## Task goal
Which lines of the records contain the word "Nguyên"? Copy each one.

______

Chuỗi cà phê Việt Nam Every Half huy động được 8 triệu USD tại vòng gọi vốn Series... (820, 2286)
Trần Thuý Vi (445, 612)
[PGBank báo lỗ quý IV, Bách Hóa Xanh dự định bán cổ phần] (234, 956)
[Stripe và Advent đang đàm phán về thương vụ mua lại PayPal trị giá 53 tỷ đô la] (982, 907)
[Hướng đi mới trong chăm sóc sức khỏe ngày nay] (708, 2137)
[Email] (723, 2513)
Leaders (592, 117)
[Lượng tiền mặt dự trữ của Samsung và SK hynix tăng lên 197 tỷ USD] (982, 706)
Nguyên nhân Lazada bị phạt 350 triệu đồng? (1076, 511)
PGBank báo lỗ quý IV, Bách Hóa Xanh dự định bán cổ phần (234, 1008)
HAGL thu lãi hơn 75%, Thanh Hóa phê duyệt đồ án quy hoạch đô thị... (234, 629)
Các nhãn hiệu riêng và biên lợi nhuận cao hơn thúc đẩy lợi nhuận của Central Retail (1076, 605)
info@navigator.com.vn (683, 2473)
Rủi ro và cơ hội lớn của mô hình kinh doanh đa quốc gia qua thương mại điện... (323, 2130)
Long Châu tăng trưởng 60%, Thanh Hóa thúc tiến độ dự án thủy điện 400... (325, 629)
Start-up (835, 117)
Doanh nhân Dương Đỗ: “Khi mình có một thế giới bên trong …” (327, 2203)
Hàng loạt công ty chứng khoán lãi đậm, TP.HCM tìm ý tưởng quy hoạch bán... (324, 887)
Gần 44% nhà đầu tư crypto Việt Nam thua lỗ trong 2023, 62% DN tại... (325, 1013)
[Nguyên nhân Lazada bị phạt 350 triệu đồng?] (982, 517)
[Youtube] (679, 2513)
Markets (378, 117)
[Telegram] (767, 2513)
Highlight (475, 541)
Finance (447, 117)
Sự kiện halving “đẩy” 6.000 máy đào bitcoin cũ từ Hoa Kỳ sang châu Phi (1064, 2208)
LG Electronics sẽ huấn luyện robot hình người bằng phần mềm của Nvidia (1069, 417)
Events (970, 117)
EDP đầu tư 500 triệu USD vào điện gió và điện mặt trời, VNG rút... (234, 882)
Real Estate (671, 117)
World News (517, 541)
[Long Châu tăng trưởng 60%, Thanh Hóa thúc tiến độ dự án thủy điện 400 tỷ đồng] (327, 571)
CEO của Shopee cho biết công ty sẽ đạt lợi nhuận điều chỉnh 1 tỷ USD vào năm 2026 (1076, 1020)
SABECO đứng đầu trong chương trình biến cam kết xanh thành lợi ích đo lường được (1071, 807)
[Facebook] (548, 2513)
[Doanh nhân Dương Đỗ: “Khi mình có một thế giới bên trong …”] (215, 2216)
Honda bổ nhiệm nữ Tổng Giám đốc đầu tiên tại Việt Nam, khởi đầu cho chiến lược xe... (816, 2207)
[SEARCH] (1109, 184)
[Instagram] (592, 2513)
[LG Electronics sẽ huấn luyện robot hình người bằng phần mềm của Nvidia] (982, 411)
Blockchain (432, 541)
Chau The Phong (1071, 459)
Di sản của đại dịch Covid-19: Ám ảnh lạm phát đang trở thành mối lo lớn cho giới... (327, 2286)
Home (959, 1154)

______

## Answer for this exercise
Nguyên nhân Lazada bị phạt 350 triệu đồng? (1076, 511)
[Nguyên nhân Lazada bị phạt 350 triệu đồng?] (982, 517)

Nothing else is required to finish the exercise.